Document and screenshot pointing entries:
──────

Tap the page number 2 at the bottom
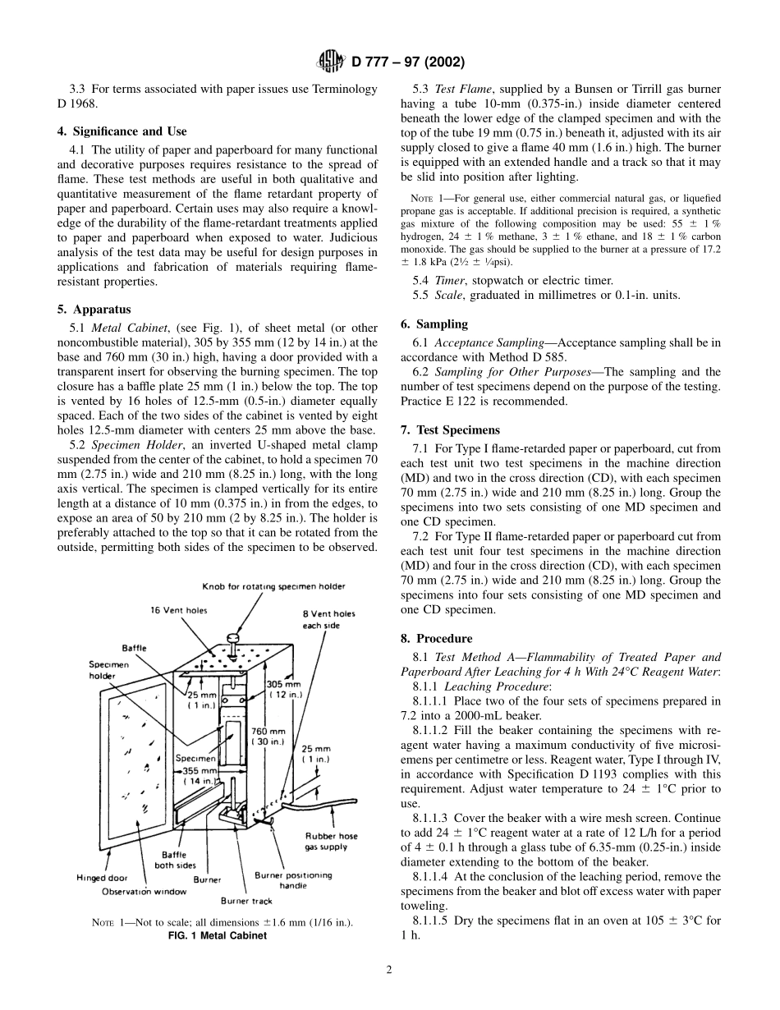click(x=389, y=969)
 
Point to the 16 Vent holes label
click(x=179, y=610)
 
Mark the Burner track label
click(x=245, y=901)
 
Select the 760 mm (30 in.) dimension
click(x=268, y=737)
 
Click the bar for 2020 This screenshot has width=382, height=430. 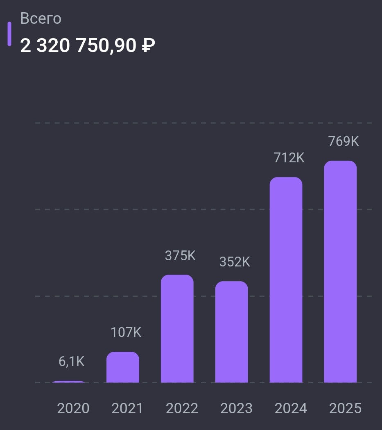(x=69, y=382)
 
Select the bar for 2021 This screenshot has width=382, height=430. (x=123, y=367)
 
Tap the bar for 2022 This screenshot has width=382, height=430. (x=177, y=329)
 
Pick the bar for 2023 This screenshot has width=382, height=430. (x=232, y=332)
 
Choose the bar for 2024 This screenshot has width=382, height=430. (x=286, y=280)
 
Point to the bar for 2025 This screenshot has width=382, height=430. (x=340, y=272)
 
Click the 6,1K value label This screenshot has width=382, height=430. (x=72, y=362)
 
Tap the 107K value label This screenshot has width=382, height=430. (x=126, y=332)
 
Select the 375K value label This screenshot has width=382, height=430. (x=180, y=256)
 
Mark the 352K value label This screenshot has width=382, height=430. (x=235, y=262)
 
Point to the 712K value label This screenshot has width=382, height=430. (x=289, y=158)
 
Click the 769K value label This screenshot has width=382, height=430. (x=344, y=141)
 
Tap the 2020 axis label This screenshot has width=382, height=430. (x=73, y=408)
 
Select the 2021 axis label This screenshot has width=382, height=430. (x=127, y=408)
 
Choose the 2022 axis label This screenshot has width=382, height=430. (x=182, y=408)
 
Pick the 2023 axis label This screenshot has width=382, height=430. (x=236, y=408)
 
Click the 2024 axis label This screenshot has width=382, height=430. (x=291, y=408)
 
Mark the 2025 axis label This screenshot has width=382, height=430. (x=345, y=408)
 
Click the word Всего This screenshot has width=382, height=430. (x=41, y=19)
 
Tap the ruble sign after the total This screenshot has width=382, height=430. (x=148, y=46)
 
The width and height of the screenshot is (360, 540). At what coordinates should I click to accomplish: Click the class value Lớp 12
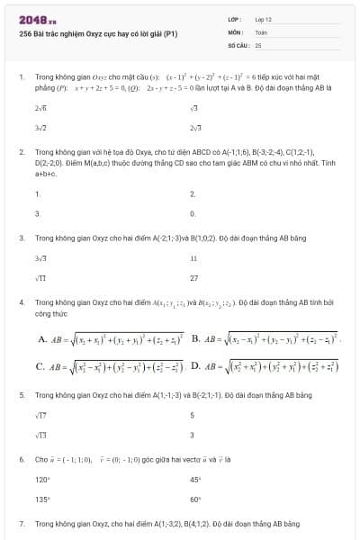tap(264, 18)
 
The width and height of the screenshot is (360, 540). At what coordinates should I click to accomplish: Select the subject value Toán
tap(261, 31)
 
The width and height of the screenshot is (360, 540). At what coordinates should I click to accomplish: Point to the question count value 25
tap(258, 43)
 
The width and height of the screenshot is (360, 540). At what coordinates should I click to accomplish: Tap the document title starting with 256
tap(98, 33)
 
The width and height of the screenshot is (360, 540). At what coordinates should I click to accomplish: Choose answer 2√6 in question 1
tap(40, 108)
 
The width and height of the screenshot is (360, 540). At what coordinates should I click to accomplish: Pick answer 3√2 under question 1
tap(40, 130)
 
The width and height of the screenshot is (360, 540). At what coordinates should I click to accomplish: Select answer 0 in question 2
tap(193, 214)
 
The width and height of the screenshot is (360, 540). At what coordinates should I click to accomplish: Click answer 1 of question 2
tap(37, 194)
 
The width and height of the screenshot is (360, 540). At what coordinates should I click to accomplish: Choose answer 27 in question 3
tap(194, 278)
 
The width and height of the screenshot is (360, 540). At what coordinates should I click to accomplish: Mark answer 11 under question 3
tap(194, 257)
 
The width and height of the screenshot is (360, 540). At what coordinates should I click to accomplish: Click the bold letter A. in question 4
tap(42, 339)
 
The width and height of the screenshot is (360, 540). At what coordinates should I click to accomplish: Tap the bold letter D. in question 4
tap(195, 366)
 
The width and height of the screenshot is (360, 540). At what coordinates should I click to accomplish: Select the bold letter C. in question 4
tap(41, 366)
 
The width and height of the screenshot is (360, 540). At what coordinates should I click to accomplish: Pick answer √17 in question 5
tap(40, 415)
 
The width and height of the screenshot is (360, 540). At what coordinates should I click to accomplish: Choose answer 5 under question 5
tap(193, 415)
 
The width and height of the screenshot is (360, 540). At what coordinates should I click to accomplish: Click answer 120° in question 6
tap(41, 480)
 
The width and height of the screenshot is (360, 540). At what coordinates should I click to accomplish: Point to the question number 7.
tap(21, 523)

──────

**What you need to do**
Substitute "image" for every "screenshot" in the part of the material that opens with the line containing "Click the 2024" and closes with the line containing "tap(40, 108)", and give back only those lines with everything else unchanged. Leave the pictures out of your answer.

**Correct response**
Click the 2024 axis label This image has width=382, height=430. (x=291, y=408)
 
Mark the 2025 axis label This image has width=382, height=430. (x=345, y=408)
 
Click the word Всего This image has width=382, height=430. (x=41, y=19)
 
Tap the ruble sign after the total This image has width=382, height=430. (x=148, y=46)
 
The width and height of the image is (360, 540). At what coordinates should I click to accomplish: Click the class value Lớp 12
tap(264, 18)
 
The width and height of the image is (360, 540). At what coordinates should I click to accomplish: Select the subject value Toán
tap(261, 31)
 
The width and height of the image is (360, 540). At what coordinates should I click to accomplish: Point to the question count value 25
tap(258, 43)
 
The width and height of the image is (360, 540). At what coordinates should I click to accomplish: Tap the document title starting with 256
tap(98, 33)
 
The width and height of the image is (360, 540). At what coordinates should I click to accomplish: Choose answer 2√6 in question 1
tap(40, 108)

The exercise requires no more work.